_Tasks for this exercise_.
A. Answer these questions from the article below on Russian nationalists and the war:
(i) Who headed the British MI6 intelligence service from 2014 to 2020?
(ii) Which social media platform is named as a place where blunt criticism of the war has become common?
(iii) What does Mikhail Rubin call Putin's situation?
B. Please reproduce the passage of the article below on Russian nationalists and the war word for word, starting at "Blunt criticism of" and ending at "in the war.".

_Selected extract_.

#####

Second of three parts
The West hoped its heavy military backing for Kyiv, the force of world opinion and the economic pressure campaign on Moscow would be enough to halt the war in Ukraine, but arguably the most critical forces confronting Russian President Vladimir Putin are much closer to home.
Prominent right-wing Russian nationalists, many of them early cheerleaders for the invasion, have become harshly critical of their military’s performance. Their influence and public profiles have risen over the past year to a point where they appear poised to shape Russia’s future and, if necessary, might have the ammunition needed to push Mr. Putin out of power.
A palace coup in Moscow, once seen as a theoretical path toward ending the war, now could bring about the opposite. Indeed, a Putin ouster this year could result in an even more ruthless, militaristic leader — perhaps someone willing to drag Russia into a full-blown war with NATO or even unleash the country’s nuclear stockpile.
Not all analysts agree with that bleak assessment, but it has become clear that right-wing forces inside Russia occupy a unique, unprecedented place in the relatively short post-Soviet political history. They are Mr. Putin’s strongest public supporters and fiercely support the war, but they have become the most vicious critics of how Russia has prosecuted the conflict on the ground and of a leadership structure that they view as incompetent.
Blunt criticism of the war has also become common on Telegram and other social media platforms, suggesting a deep undercurrent of frustration within Russian society. A community of critical Russian bloggers first brought to light many of the army’s biggest blunders in the war.
The criticism has put the Russian president in a fragile, perhaps vulnerable position. From the standpoint of sheer political survival, cutting his losses in Ukraine simply isn’t an option.
“It’s a trap for Putin. Because with these groups of people, you have to be a winner,” exiled Russian journalist Mikhail Rubin said. “These people support him, and he depends on them. … They can be only with the president as a winner, not with the president as a loser.
“He cannot disappoint his new supporters,” Mr. Rubin told The Washington Times.
Alex Younger, who headed the British MI6 intelligence service from 2014 to 2020, told the BBC in October that the Russian leader is in a precarious position.
“He’s in danger of being outflanked by the very political constituency he created,” he said. “The chauvinistic, nationalistic, arguably fascistic right wing that was his support base is now castigating him for not going far and hard enough.”

#####

Rows from a dataset:
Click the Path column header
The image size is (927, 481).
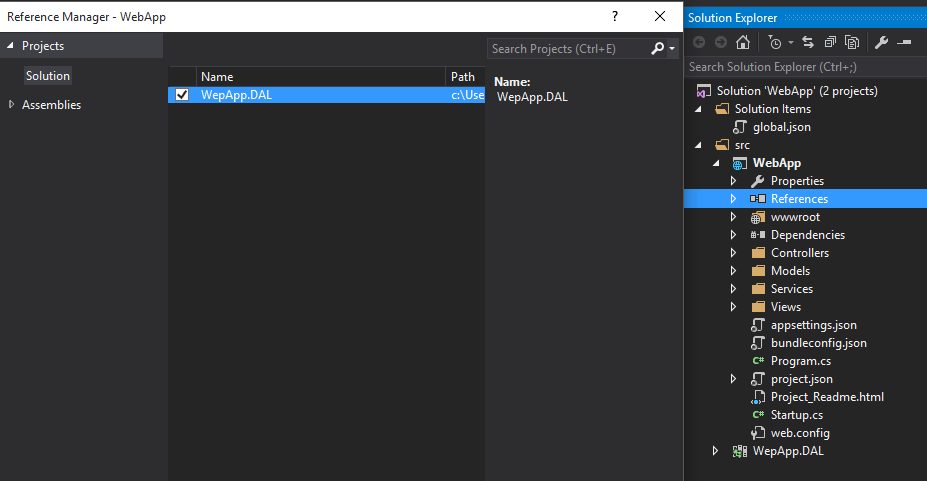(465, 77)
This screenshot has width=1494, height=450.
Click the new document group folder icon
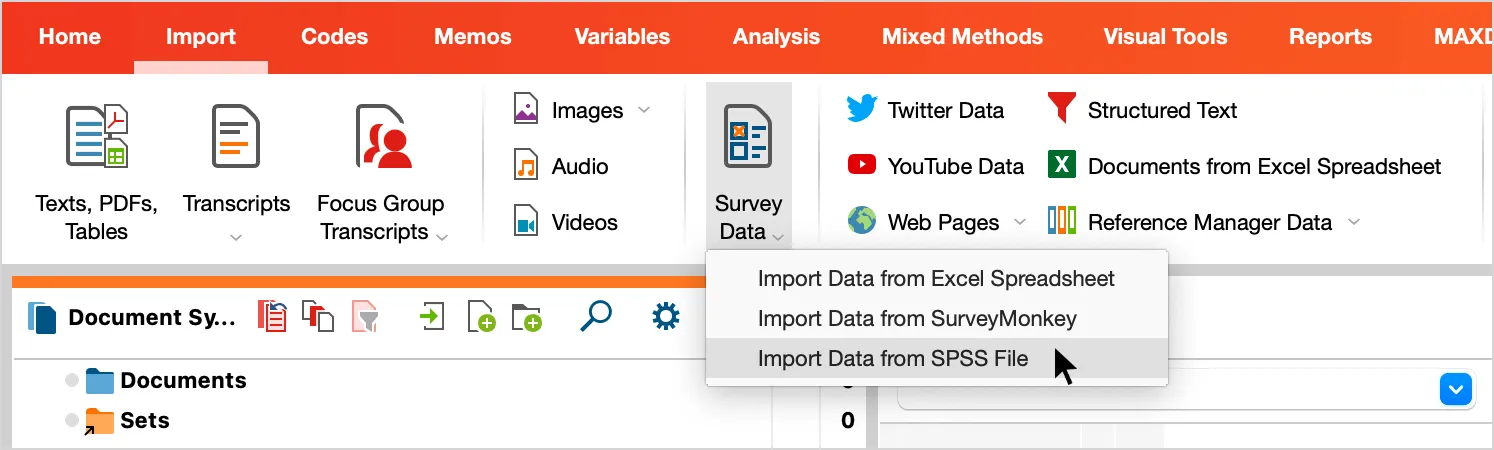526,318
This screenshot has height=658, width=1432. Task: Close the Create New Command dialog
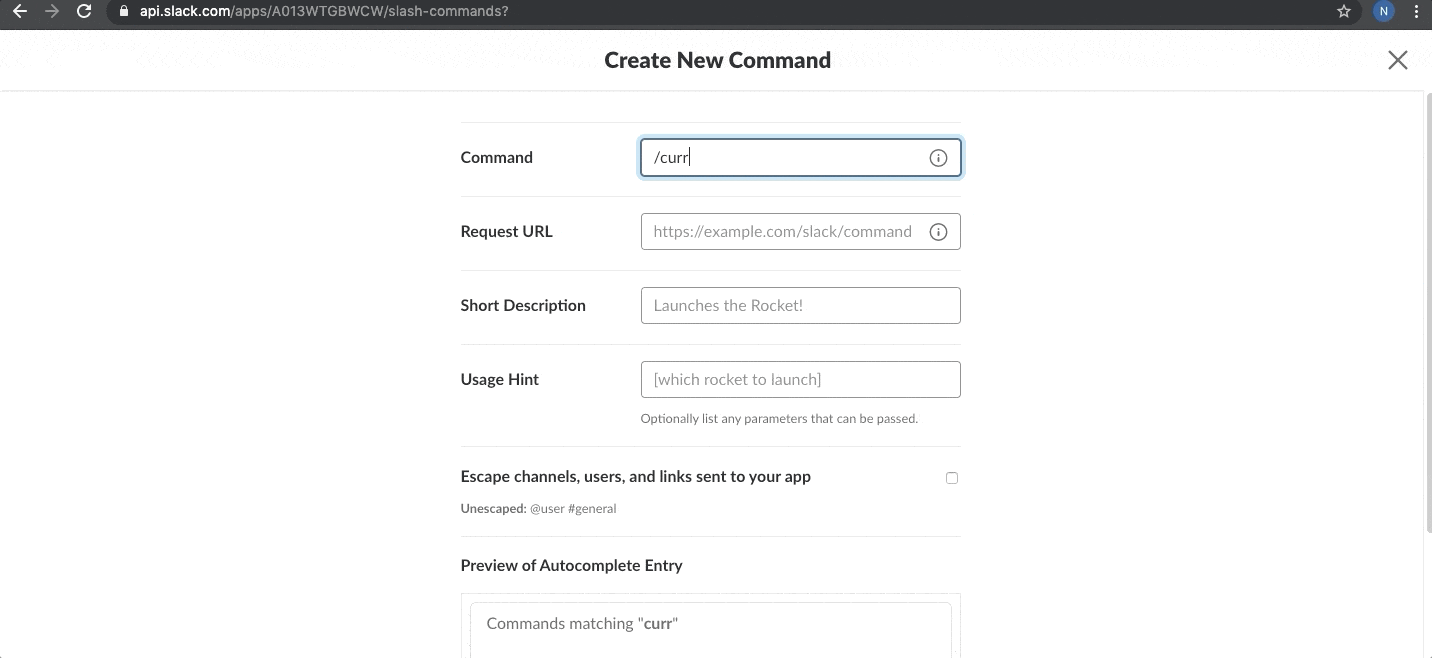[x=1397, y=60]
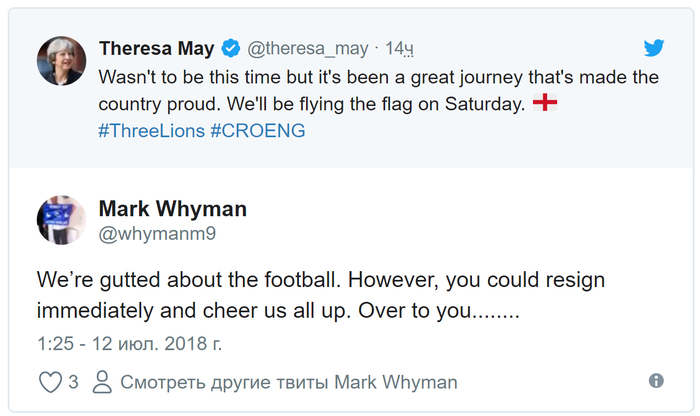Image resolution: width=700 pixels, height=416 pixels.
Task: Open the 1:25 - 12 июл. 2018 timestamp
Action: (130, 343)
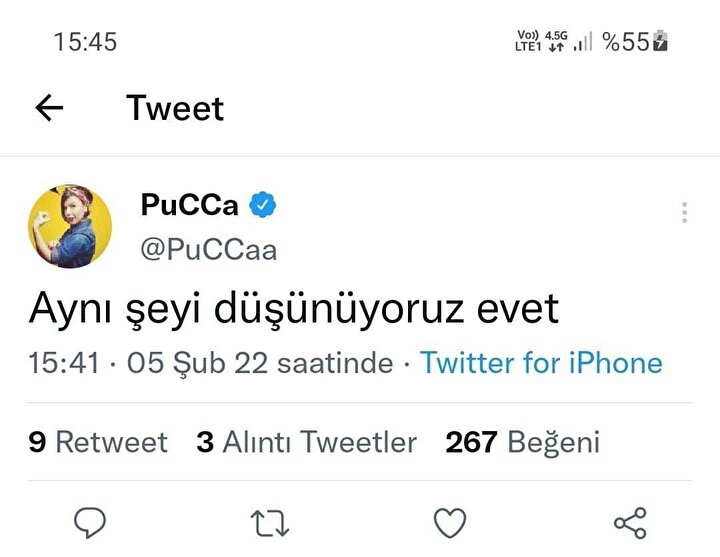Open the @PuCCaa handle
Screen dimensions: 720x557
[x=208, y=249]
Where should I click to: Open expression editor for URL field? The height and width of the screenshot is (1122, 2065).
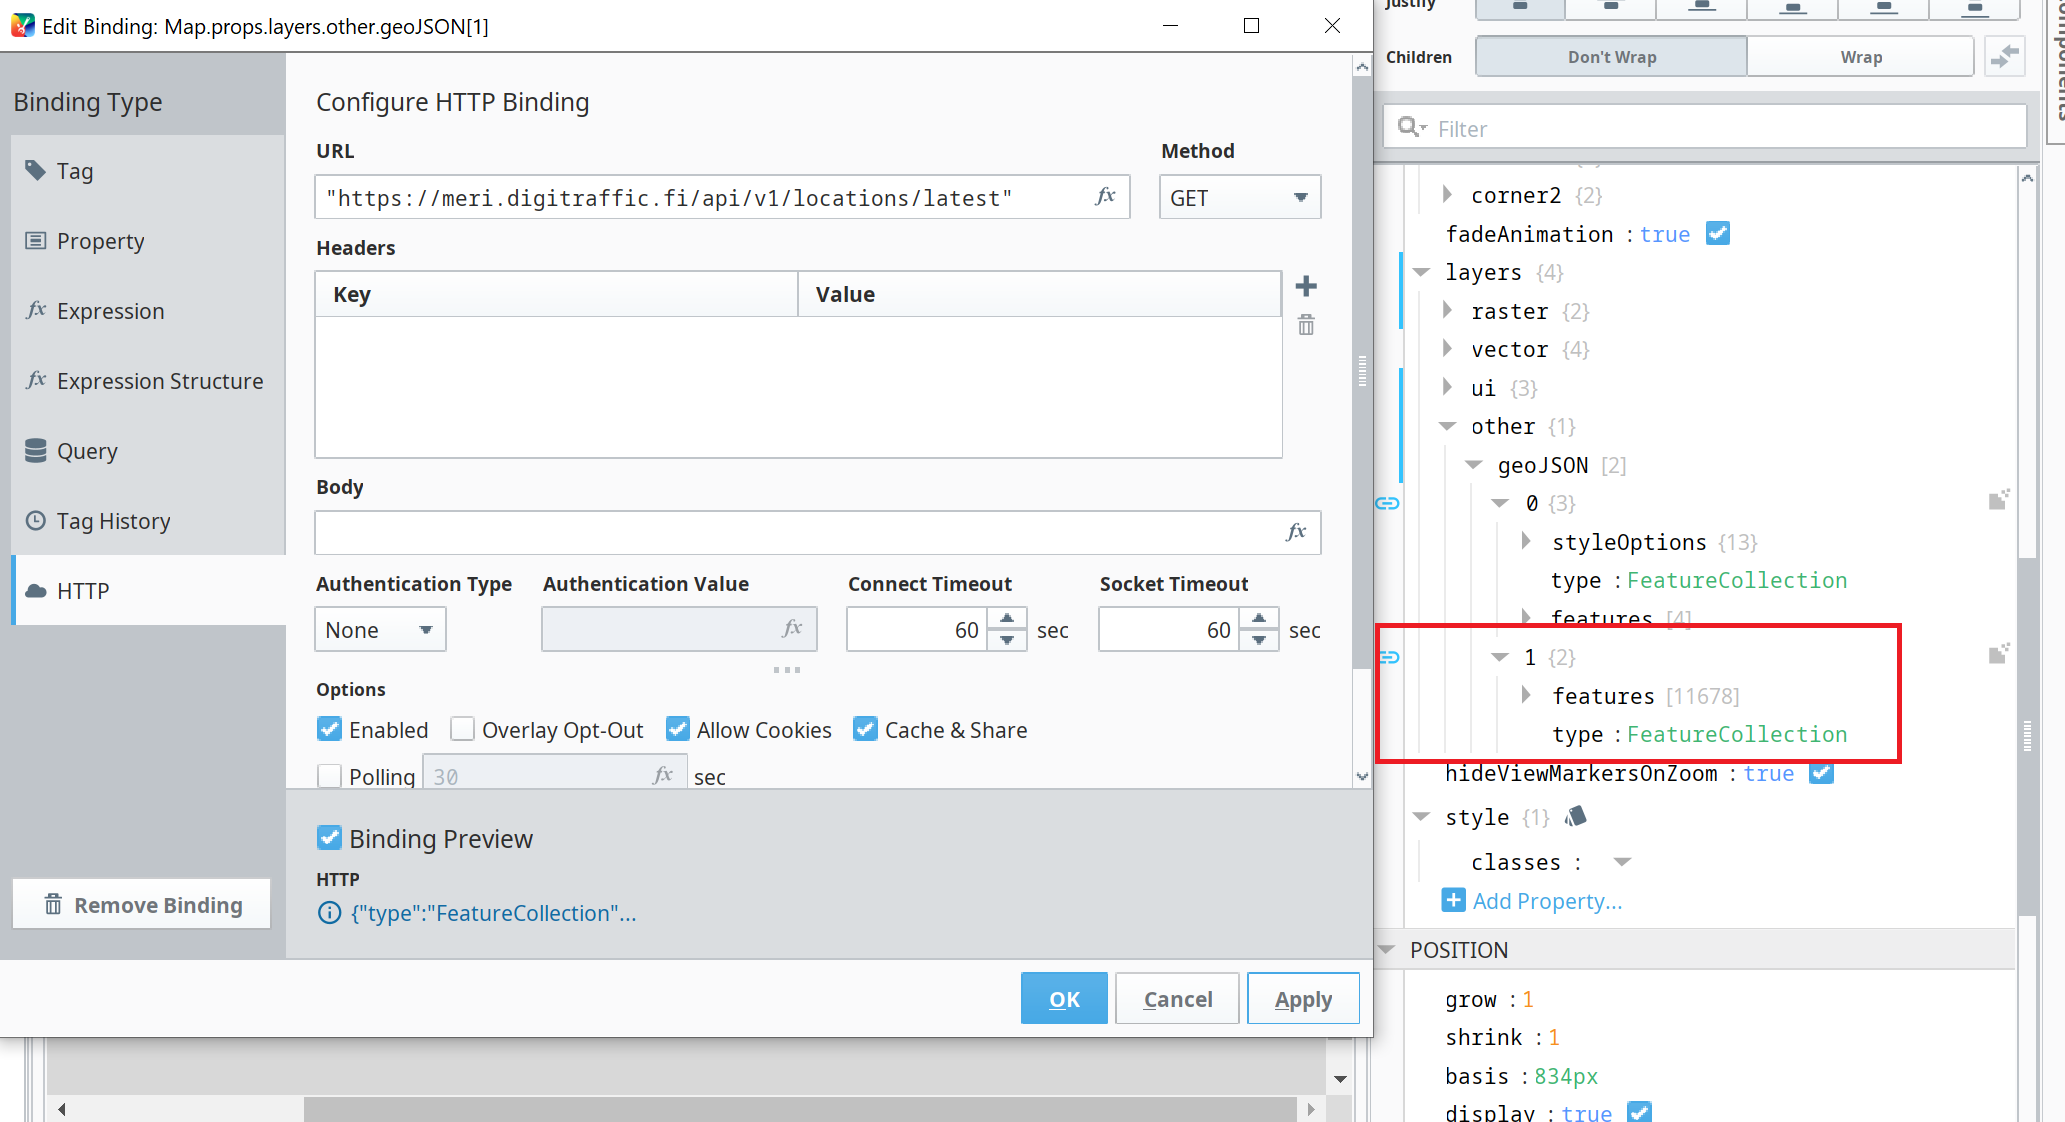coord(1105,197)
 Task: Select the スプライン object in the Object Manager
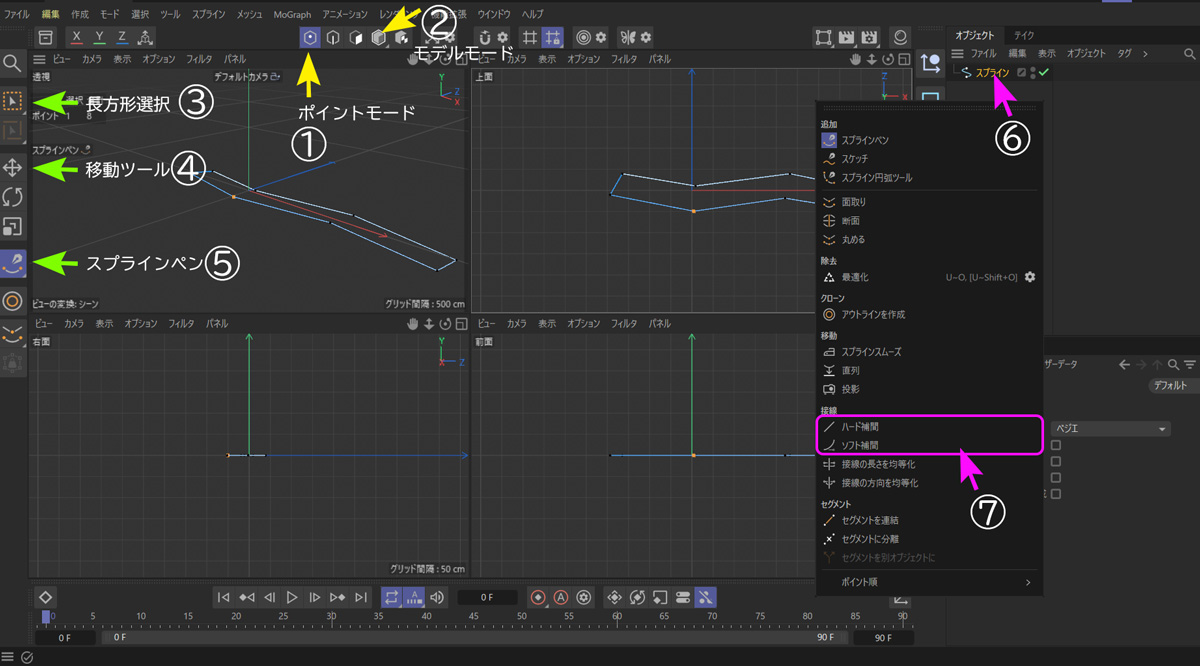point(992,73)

#####

_Task-by-task solutions_.
A.
(i) Alex Younger
(ii) Telegram
(iii) A trap

B.
Blunt criticism of the war has also become common on Telegram and other social media platforms, suggesting a deep undercurrent of frustration within Russian society. A community of critical Russian bloggers first brought to light many of the army’s biggest blunders in the war.